Early this morning, Barnaby Joyce, Australia’s Minister of Agriculture, tweeted in triumph, “Dogs gone.”
He was tweeting about these dogs, Pistol and Boo, who are gone, and who are also the Yorkshire Terriers owned by Johnny Depp and Amber Heard:

They are gone — gone from Australia, according to the Guardian. And not a moment too soon; Joyce was going to kill the dogs for violating his country’s quarantine laws. He made a big kerfuffle about it this week.
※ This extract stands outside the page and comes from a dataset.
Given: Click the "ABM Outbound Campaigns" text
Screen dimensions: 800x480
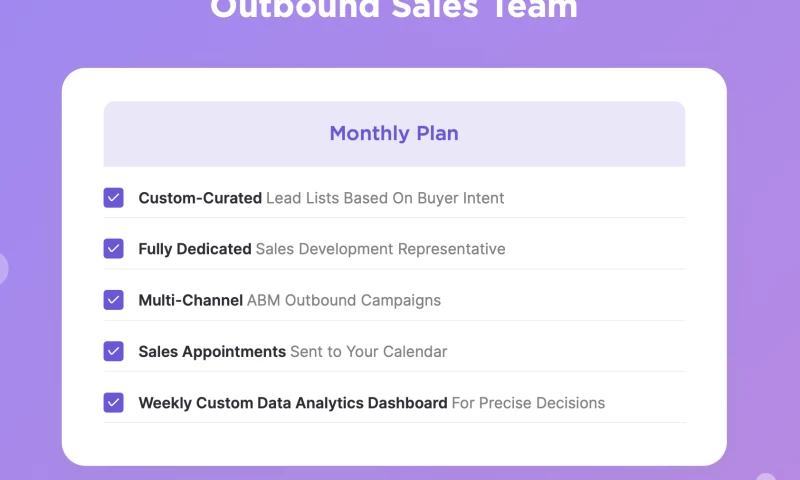Looking at the screenshot, I should (x=344, y=300).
He made some silly jokes. He said that the sexiest man alive (his words) was not immune from his country’s quarantine laws.
Depp was visiting the country to film the latest installment of the Pirates of the Caribbean franchise, and during his latest jaunt over to work on the film, he popped the two dogs on his private plane and hustled them to his rented villa. All of this skirted Australia’s quarantine laws, which are rightfully in place to prevent diseases like rabies from gaining a foothold in the country.
Depp flaunted those regulations, and once the Minister of Agriculture found out about it — thanks to Depp, who brought the dogs to a groomer for a little freshening up (which was of course splashed all over a local newspaper) — he decided to make his stand as Minister of Agriculture.
He threatened the dogs with death. And he won. Pistol and Boo were shortly back on a private plane, headed to the U.S.

According to the Guardian, a statement from Joyce said: “Two dogs that were brought into Australia without meeting our import requirements have now been exported back to their country of origin. A Department of Agriculture officer has escorted the two dogs from the property in Queensland, where they had been held under quarantine order, to the airport for their flight home. The department issued the necessary export documentation and correspondence to the relevant veterinary authority to facilitate the repatriation of the dogs. All costs associated with returning the dogs were met by the owners.”
Joyce, ever the gatekeeper, went on: “Despite the hype and sensation surrounding the dogs’ owners, Australia has strict bio-security requirements for good reasons — to protect Australia from exotic pests and diseases that can seriously harm humans, animals, and our economy.”
Here, again, are Pistol and Boo:
Now that the dogs are safely back on a plane, the Minister of Agriculture turned his attentions to a new crusade: Telling U.S. authorities that they should confiscate the dogs.
“They obviously got on the plane in the United States without telling the United States authorities that they were leaving,” Joyce told ABC radio, according to the Guardian. “Technically, if they absconded [without] the proper process of authorization in leaving the States, does the US recognize that they’re here? They’re stateless dogs.”
Good luck to Pistol and Boo. Hopefully the U.S. will not do something crazy, like threaten to euthanize them.